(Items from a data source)
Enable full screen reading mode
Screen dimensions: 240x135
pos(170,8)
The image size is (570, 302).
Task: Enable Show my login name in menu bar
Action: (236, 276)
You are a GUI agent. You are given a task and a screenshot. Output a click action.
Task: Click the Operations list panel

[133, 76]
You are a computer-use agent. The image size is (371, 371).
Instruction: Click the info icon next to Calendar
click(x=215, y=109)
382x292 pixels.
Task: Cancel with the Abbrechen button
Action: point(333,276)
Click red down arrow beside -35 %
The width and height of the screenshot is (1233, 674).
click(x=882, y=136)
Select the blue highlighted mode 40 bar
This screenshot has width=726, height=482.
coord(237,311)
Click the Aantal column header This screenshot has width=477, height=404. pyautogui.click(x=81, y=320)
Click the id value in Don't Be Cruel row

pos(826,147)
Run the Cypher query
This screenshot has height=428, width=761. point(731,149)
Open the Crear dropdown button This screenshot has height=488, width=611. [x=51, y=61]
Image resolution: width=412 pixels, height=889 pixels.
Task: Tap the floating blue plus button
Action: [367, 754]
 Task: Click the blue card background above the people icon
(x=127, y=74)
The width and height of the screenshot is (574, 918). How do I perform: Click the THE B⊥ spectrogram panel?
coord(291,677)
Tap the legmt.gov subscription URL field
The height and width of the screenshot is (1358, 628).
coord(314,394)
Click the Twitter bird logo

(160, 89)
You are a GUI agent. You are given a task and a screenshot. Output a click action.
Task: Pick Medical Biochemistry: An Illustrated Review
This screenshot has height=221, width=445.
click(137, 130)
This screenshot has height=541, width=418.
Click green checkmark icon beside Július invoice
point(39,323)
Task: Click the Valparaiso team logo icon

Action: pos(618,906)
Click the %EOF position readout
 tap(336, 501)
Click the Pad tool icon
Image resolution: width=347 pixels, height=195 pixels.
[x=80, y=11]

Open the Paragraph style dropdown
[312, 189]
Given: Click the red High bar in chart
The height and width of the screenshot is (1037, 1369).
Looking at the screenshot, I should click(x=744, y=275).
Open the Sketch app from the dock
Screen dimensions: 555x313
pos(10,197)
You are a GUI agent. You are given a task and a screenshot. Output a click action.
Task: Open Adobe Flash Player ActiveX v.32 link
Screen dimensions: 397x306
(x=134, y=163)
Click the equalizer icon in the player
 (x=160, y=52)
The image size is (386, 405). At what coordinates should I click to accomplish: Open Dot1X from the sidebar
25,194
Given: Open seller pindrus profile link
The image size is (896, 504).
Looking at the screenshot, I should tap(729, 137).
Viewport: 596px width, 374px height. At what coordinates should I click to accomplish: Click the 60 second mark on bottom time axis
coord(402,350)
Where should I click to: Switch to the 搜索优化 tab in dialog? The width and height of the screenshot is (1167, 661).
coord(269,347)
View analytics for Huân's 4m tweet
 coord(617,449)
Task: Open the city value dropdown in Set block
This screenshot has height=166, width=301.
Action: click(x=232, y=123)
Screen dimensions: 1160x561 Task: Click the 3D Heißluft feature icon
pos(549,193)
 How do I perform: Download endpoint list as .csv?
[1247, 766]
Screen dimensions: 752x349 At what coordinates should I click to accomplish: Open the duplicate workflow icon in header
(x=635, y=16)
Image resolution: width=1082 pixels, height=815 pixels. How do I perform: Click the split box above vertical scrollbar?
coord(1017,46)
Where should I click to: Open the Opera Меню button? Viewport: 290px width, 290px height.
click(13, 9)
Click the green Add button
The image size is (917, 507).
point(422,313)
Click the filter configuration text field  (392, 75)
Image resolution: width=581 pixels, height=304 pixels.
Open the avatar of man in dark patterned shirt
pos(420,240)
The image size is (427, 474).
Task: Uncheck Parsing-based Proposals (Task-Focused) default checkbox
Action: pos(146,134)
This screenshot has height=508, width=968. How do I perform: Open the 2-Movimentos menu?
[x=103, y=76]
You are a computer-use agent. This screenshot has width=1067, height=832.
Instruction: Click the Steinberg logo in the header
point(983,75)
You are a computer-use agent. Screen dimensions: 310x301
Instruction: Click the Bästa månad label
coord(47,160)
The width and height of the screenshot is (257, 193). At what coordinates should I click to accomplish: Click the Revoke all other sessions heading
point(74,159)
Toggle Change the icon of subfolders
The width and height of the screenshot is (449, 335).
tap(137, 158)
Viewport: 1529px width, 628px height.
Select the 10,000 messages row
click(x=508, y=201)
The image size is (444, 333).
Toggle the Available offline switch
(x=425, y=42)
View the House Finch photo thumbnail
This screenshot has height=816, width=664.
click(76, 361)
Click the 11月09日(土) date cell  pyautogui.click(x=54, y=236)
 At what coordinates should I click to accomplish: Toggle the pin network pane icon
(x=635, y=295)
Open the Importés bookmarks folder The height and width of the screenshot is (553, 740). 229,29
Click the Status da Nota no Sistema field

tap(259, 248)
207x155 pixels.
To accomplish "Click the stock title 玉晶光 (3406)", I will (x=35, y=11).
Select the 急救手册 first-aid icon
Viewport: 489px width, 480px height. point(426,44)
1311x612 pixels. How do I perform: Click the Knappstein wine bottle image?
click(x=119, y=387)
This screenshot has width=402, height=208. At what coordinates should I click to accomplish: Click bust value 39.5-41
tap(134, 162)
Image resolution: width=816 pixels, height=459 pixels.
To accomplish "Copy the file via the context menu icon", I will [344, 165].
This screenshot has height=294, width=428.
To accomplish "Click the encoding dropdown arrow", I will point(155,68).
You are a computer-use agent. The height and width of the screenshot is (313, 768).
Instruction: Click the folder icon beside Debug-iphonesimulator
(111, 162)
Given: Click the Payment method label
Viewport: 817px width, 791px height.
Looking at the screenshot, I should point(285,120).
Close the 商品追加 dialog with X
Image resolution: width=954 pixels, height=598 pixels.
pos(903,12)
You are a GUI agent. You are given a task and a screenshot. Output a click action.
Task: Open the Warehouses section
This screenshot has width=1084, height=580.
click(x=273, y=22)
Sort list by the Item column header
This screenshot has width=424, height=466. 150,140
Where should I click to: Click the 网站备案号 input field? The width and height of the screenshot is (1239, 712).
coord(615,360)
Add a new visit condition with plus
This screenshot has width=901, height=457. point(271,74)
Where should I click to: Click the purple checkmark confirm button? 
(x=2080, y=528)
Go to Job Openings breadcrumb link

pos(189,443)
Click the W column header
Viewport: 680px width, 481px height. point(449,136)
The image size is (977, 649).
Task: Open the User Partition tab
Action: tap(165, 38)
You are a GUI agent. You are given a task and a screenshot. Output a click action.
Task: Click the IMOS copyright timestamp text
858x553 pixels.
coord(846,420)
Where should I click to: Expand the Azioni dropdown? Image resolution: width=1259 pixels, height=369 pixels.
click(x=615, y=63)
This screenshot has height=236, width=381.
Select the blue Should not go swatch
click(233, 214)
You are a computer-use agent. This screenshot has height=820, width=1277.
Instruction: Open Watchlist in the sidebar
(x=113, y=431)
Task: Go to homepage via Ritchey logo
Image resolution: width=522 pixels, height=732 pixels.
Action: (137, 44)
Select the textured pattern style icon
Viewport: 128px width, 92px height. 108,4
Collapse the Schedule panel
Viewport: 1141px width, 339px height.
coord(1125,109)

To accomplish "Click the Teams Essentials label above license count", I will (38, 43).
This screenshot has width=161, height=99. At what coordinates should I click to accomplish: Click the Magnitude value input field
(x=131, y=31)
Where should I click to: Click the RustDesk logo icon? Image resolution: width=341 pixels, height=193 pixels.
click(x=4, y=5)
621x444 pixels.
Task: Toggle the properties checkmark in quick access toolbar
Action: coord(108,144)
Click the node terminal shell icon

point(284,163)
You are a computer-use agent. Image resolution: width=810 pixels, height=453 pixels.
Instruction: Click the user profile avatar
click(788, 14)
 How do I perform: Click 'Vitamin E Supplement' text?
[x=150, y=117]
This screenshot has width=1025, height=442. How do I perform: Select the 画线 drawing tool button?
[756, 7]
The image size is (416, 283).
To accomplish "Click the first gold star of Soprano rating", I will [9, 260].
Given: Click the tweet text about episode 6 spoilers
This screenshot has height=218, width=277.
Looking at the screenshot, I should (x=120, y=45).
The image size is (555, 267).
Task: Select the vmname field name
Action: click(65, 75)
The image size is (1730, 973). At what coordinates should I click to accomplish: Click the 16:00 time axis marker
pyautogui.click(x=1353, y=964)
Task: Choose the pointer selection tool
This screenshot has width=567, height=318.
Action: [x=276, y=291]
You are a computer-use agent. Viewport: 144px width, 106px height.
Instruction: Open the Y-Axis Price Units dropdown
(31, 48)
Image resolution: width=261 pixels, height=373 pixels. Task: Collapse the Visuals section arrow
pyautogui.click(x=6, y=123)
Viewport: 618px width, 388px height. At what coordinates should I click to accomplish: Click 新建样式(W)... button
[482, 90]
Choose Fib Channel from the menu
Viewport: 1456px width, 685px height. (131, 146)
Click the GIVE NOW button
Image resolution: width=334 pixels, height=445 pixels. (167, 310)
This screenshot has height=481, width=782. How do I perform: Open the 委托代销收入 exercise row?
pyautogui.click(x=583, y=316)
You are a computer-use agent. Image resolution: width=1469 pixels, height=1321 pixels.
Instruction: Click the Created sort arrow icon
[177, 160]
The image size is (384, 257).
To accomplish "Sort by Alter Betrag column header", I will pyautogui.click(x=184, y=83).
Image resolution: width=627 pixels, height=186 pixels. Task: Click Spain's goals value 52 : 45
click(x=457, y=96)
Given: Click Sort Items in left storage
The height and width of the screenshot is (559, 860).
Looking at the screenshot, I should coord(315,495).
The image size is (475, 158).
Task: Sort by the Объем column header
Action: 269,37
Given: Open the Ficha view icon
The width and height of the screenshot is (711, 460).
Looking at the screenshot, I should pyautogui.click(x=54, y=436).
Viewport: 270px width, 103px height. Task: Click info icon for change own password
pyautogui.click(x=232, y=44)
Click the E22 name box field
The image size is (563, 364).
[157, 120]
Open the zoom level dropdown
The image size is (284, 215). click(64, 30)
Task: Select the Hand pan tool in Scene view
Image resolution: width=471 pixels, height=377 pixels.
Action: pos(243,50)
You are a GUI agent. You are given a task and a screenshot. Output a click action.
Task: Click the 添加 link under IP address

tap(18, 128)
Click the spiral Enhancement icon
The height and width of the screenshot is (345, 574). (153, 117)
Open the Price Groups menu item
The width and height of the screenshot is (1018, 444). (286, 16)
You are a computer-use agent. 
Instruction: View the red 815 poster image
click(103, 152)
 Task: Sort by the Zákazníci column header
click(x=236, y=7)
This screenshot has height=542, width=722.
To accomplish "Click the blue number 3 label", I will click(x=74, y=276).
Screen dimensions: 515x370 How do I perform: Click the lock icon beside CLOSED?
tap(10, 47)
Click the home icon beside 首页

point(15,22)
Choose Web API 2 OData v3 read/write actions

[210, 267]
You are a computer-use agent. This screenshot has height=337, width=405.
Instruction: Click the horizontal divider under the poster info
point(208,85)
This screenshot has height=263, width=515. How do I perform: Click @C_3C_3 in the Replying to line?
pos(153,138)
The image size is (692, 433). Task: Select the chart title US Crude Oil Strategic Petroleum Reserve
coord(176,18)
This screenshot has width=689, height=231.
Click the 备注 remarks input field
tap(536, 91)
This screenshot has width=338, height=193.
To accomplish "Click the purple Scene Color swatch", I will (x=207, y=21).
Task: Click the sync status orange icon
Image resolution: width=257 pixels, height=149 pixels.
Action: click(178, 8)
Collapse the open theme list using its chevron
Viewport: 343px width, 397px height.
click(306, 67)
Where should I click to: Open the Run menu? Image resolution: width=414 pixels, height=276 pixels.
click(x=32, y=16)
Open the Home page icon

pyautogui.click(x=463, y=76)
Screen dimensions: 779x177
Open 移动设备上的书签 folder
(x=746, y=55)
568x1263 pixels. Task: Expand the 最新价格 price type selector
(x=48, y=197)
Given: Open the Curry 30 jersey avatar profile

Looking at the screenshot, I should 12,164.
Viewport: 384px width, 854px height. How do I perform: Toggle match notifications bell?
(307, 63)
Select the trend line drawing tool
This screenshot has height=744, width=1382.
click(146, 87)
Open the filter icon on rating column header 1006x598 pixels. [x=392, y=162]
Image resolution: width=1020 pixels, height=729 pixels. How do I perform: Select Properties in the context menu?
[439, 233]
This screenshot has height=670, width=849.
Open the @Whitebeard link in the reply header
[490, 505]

§ **PROBLEM TO SOLVE**
Above are some records; copy exactly the lines from the one with "Instruction: Click the info" through the one with "Click the Pad tool icon", both included, and no others.

§ **SOLUTION FOR THIS TASK**
Instruction: Click the info icon next to Calendar
click(x=215, y=109)
382x292 pixels.
Task: Cancel with the Abbrechen button
Action: point(333,276)
Click red down arrow beside -35 %
The width and height of the screenshot is (1233, 674).
click(x=882, y=136)
Select the blue highlighted mode 40 bar
This screenshot has width=726, height=482.
coord(237,311)
Click the Aantal column header This screenshot has width=477, height=404. pyautogui.click(x=81, y=320)
Click the id value in Don't Be Cruel row

pos(826,147)
Run the Cypher query
This screenshot has height=428, width=761. point(731,149)
Open the Crear dropdown button This screenshot has height=488, width=611. [x=51, y=61]
Image resolution: width=412 pixels, height=889 pixels.
Task: Tap the floating blue plus button
Action: [367, 754]
 Task: Click the blue card background above the people icon
(x=127, y=74)
The width and height of the screenshot is (574, 918). How do I perform: Click the THE B⊥ spectrogram panel?
coord(291,677)
Tap the legmt.gov subscription URL field
The height and width of the screenshot is (1358, 628).
coord(314,394)
Click the Twitter bird logo

(160, 89)
You are a GUI agent. You are given a task and a screenshot. Output a click action.
Task: Pick Medical Biochemistry: An Illustrated Review
This screenshot has height=221, width=445.
click(137, 130)
This screenshot has height=541, width=418.
Click green checkmark icon beside Július invoice
point(39,323)
Task: Click the Valparaiso team logo icon

Action: pos(618,906)
Click the %EOF position readout
 tap(336, 501)
Click the Pad tool icon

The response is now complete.